The goal of the plan—which you read about here earlier—is to convert 500 acres of vacant, urban land into green space by 2015. Some of these acres will be converted publicly owned land, but a great many acres will be greened by private institutions.
Nutter told the audience of green professionals and advocates to be proud of their efforts in making Philadelphia a green-thinking city. It was the green movement, he explained, that presented the most organized front during the 2007 mayoral primaries and demanded that the candidates be not just blue democrats, but green ones.
As part of the unveiling, Nutter asked the audience to consider what type of city they wanted to live in. Was it one of tree-lined streets, parks, and safe spaces where neighbors are friendly? Though the answer is obvious, for 700,000 residents in the city the dream of safe, tree-lined streets is largely unrealized.
When PennPraxis took to the streets to begin the research for Green2015, the first question they asked residents was, “what is your park?” For residents in West Philadelphia, the lower Northeast, Oak Lane, south Broad Street, and the industrial north the answer was, “I don’t have a park.” It is the primary goal of Green2015 is to provide safe, green spaces to these residents. To not have such access, Nutter explained, is to perpetuate inequality. But Green2015 is about more than providing places to swing and chase butterflies.
The conversion of vacant lot to green space is also about safety, well-being, and a city-wide revitalization that would lead to increased property values and economic development. Achieving these goals depends not just on investment from the city and private institutions, but on civic engagement.
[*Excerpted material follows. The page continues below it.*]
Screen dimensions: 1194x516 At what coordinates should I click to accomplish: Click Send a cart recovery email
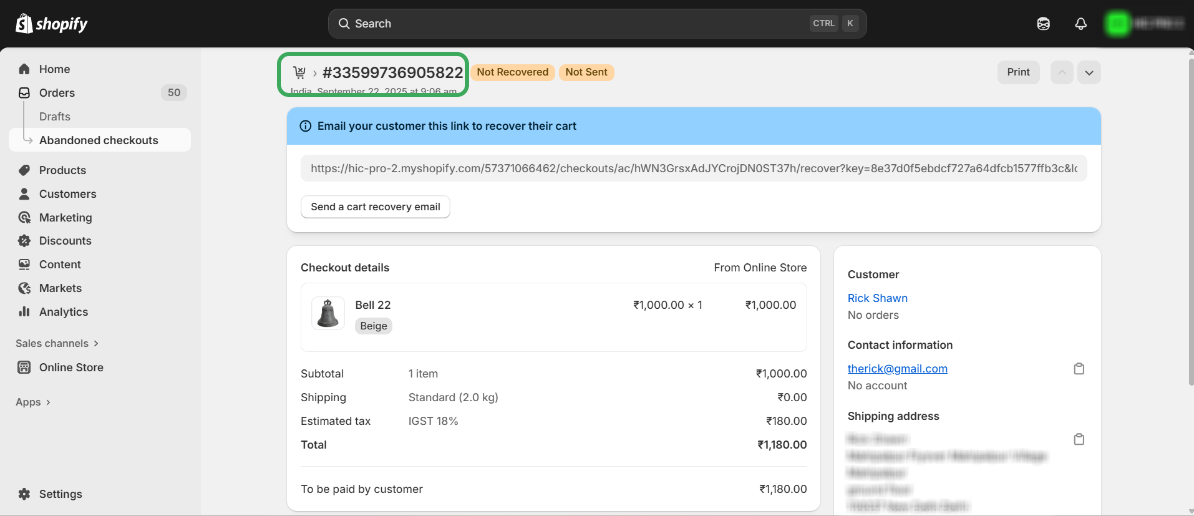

From putting up flower pots to planting community gardens, residents will be expected to take control of their communities.
DiBerardinis explained that members of the community will be recruited for everything from imagining the design of greens paces, to discussing function, to planting trees, and participating in educational programs about how to maintain the spaces and their unique features like orchards and gardens. He believes that when people take on roles of stewards of their public spaces, they develop a sense of community pride.
Perhaps most importantly, Green2015—like Greenworks—encourages residents and city planners to look beyond the first 500 acres and envision the future of the city. It marks this administration’s push to eliminate the myopic view of urban planning that has stunted growth and solidified certain inequalities in favor of a far-sighted and sustainable view that protects resources and enriches neighborhoods well into the future.